Christophe Faurie : CV « informel » orienté par le thème du changement :
Début 80. Début de carrière très opérationnel. Cependant, en 93 je fais un premier travail sur l’application des travaux de conduite du changement, que l’on vient de m’enseigner en MBA, pour Dassault Systèmes, confronté à un sérieux malaise social. Même s’il se révélera ensuite que l’essentiel de ma carrière a été dirigé par la transformation des entreprises, je m’intéresse ensuite, surtout, à la stratégie et au marketing, sujets que j’enseigne en dernière année de l’ESCEM et en entreprise.
Fin 2001. Je suis alors associé du cabinet de conseil GM2. Une discussion avec un de mes associés me fait découvrir que j’ai transformé les entreprises dans lesquelles je suis passé, depuis le début de ma carrière. Or, le changement prend des décennies, selon les universitaires du domaine (cf. les travaux de John Kotter : Leading Change).

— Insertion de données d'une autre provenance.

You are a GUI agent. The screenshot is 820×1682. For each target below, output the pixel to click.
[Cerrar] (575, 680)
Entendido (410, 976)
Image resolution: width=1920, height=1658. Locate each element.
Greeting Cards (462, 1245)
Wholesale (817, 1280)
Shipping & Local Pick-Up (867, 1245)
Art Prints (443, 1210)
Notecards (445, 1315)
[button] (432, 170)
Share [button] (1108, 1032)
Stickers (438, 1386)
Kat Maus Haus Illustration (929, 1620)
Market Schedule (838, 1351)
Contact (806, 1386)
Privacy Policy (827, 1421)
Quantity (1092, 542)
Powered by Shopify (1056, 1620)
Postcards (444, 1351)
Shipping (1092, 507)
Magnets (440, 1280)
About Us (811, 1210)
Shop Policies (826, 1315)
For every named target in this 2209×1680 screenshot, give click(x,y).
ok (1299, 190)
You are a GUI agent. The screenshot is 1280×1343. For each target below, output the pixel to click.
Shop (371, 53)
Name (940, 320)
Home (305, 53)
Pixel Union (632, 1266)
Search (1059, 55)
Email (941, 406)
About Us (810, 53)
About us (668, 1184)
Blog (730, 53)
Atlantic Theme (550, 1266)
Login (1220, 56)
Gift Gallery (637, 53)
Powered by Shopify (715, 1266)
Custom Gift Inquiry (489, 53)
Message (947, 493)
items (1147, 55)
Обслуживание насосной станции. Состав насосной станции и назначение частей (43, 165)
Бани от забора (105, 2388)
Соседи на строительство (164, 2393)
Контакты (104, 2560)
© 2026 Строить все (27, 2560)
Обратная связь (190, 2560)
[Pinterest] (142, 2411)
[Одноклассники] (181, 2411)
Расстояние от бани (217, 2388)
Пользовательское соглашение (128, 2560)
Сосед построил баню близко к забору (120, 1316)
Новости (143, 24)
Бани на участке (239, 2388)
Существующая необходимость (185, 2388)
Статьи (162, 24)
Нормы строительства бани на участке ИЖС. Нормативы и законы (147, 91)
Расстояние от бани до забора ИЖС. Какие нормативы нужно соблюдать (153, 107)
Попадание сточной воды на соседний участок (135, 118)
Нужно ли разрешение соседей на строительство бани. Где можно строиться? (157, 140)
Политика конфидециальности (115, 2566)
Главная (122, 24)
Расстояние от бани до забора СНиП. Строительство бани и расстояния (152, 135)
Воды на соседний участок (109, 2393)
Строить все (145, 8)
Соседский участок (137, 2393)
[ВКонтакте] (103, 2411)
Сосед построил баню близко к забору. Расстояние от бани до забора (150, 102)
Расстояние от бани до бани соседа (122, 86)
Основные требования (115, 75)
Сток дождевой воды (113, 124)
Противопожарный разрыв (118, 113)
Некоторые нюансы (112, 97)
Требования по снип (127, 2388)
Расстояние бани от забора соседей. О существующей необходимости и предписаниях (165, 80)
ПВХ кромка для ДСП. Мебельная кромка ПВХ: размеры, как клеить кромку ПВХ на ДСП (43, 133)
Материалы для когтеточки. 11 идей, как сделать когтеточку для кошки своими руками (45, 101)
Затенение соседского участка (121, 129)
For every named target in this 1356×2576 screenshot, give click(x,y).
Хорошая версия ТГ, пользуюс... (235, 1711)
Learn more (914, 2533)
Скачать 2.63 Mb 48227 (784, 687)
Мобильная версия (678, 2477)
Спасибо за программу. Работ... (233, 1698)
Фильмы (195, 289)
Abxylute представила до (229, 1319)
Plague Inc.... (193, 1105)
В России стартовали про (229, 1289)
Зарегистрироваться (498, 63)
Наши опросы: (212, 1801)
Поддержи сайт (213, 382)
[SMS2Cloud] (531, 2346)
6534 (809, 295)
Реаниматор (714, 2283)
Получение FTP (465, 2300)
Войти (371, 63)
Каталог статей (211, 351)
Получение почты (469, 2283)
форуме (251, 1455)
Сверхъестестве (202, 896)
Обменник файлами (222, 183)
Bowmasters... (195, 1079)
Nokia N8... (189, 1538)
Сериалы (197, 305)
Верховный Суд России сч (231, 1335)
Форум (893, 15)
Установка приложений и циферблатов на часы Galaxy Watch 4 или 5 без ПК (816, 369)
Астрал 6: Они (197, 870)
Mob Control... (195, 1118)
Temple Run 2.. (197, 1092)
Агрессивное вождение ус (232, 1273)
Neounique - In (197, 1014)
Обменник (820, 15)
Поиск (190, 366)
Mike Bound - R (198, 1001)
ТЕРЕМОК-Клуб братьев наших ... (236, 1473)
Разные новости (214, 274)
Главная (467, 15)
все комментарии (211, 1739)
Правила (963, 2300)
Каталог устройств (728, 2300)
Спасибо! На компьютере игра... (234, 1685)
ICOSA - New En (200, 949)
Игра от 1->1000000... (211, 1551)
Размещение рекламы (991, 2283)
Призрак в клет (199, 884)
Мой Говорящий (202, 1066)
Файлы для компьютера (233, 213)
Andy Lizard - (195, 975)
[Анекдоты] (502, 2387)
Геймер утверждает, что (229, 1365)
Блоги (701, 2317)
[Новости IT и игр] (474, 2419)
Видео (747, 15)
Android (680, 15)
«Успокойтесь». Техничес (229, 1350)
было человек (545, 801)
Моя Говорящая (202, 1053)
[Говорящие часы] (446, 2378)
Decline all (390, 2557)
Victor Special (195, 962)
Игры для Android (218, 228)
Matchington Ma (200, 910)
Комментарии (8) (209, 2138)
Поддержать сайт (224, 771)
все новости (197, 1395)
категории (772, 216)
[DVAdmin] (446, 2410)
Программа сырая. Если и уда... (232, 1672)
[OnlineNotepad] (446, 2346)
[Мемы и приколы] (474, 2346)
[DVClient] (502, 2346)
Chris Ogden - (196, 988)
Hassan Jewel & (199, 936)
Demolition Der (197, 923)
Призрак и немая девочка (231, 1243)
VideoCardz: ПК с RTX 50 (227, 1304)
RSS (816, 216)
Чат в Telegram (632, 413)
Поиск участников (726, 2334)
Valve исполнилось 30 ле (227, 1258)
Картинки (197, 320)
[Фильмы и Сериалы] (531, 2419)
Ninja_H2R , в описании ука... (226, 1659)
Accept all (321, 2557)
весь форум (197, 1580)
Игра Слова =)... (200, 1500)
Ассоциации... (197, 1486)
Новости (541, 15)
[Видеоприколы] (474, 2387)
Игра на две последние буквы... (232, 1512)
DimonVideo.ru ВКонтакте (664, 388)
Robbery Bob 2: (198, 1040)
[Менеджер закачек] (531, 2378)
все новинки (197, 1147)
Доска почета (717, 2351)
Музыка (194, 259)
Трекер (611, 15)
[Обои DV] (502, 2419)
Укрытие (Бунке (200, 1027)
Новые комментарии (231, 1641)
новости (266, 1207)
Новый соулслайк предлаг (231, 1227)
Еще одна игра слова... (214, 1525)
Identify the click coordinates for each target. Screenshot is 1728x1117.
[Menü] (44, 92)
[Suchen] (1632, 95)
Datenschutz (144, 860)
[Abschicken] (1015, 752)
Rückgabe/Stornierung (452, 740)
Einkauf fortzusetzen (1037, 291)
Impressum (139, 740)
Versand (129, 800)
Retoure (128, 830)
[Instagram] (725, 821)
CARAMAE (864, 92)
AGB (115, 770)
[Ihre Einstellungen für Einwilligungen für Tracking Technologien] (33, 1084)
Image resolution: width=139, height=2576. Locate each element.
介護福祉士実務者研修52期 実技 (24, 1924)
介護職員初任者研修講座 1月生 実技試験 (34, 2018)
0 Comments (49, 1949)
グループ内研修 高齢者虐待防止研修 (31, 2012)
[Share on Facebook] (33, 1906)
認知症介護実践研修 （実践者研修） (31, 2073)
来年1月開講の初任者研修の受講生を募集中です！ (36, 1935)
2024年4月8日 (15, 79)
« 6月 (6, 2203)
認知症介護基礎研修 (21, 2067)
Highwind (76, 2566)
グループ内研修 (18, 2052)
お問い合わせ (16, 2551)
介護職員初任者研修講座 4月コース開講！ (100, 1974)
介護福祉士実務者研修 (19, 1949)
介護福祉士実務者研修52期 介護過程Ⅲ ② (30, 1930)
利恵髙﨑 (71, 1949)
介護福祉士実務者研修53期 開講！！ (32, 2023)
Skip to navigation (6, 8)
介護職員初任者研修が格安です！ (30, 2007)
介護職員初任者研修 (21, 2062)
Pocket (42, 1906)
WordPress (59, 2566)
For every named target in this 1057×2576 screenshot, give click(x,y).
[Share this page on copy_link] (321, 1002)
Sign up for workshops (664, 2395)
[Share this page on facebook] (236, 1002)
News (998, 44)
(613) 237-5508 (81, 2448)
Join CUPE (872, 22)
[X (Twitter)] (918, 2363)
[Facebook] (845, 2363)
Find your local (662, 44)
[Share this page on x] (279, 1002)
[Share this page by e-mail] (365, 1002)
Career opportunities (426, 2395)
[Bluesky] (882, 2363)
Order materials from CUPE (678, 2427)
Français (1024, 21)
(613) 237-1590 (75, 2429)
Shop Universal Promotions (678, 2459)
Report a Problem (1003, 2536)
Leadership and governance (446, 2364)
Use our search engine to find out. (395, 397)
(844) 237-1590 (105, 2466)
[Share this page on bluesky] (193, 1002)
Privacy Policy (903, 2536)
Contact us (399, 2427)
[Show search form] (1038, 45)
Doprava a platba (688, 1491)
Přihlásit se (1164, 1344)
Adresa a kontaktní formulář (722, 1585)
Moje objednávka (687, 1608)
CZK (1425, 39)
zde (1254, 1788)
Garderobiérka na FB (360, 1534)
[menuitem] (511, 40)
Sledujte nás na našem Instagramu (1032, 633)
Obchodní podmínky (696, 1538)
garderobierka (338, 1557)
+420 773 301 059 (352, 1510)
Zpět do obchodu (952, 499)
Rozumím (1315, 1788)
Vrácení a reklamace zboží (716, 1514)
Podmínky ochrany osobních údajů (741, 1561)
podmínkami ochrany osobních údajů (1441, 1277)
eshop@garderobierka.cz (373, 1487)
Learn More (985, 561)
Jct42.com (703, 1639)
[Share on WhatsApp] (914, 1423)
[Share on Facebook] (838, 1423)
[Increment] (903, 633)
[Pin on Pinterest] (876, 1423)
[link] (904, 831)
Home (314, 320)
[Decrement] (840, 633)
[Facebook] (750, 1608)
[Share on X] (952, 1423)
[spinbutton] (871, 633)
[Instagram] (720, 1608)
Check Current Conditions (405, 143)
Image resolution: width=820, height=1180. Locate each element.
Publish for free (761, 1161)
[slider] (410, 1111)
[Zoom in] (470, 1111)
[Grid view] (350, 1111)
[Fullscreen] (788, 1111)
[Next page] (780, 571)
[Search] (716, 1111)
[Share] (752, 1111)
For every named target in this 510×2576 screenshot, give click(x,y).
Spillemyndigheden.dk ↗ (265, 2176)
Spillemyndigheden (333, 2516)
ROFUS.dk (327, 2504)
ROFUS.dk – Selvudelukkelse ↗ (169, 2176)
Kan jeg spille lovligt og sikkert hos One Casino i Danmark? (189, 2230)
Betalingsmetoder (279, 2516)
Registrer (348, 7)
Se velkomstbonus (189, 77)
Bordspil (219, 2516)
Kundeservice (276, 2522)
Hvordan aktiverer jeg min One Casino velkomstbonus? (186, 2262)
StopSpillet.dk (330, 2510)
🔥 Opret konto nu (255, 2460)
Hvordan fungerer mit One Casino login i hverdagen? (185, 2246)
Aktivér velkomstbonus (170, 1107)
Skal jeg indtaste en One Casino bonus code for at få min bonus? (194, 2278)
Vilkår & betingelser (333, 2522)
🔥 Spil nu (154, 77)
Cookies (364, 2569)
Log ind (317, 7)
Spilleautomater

Pas dans mon cas. Explication ? Les techniques ordinaires de conduite du changement visent à « changer » les hommes, les miennes font sauter le blocage organisationnel qui les empêche d’être efficaces.
Nouvelle découverte : mes observations collent à ce que Jay Forrester, du MIT, le fondateur de la Dynamique des systèmes, appelle « l’effet de levier » (repris depuis par Peter Senge). Mais mon approche, opérationnelle, n’a rien à voir avec ses modélisations mathématiques (plus exactement, elles expliquent a posteriori ce qui s'est passé, mais elles sont peu utiles pour guider mon travail).
J'entre alors en contact avec Edgar Schein, aussi au MIT, probablement le premier universitaire à avoir appliqué systématiquement les sciences humaines aux problématiques de gestion de l'entreprise. Il m’a expliqué que, en quelque sorte, j’avais réinventé son travail.
2003. Je publie Conduite et mise en œuvre du changement : l’Effet de levier, Maxima.
Ce livre suscite l’intérêt de plusieurs universitaires, aux USA et en France. Certains me proposent de donner des cours en DESS et MBA (j’enseigne à l’université Dauphine et à l’Institut International du management).
Ils m’encouragent aussi à approfondir mes travaux sous l’angle scientifique. Constats : accord avec les sciences concernées (humaines, du management et économiques ainsi qu’avec la théorie de la complexité qui modélise les phénomènes « émergents ») ; proximité troublante avec la philosophie chinoise (par ailleurs, l’effet de levier peut être vu comme l’art du judo), mais aussi la pensée allemande du 19 et 20ème siècle : elle a intégré la dimension sociale dans la science.
Le travail précédent et sa confrontation avec les problèmes que rencontrent mes clients et mes étudiants, me convainc qu’il est possible de construire un cadre de formation au changement en trois pans
- erreurs qui tuent le changement ;
- méthodologie de construction de « l’architecture du changement », qui permet de le contrôler (des questions auxquelles répondre avant de démarrer un changement) ;
- boîte à outils de techniques utiles à l’animation proprement dite du changement.
2008. Je publie deux livres :
- Conduire le changement : les gestes qui sauvent, Maxima. Il montre que la plupart des changements qui échouent (c’est le cas général), peuvent être rattrapés facilement. Application du 1) ci-dessus.
- Conduire le changement : transformer les organisations sans bouleverser les hommes, L’Harmattan. C’est le support de mon cours (sous une forme qui ne ressemble pas à celle d’un livre de cours). Il illustre les points 2) et 3) ci-dessus.
Depuis, je continue à conseiller et à enseigner (je suis responsable de la filière sociopolitique du CREFIGE de Dauphine), et je réfléchis à un nouveau livre. L'intérêt qu'a désormais le marché pour le type de changement, très pratique, qui est ma spécialité, m'amène à collaborer avec de plus en plus de cabinets soucieux de développer un savoir faire dans ce domaine (Neoxia, Vinci consulting, etc.) ou ayant un métier complémentaire au mien (Activ'way, Prendo ltd...). Par ailleurs, j'anime un cercle de consultants, qui partagent ma vision du changement, et m'apportent des compétences que je n'ai pas : le CFFC.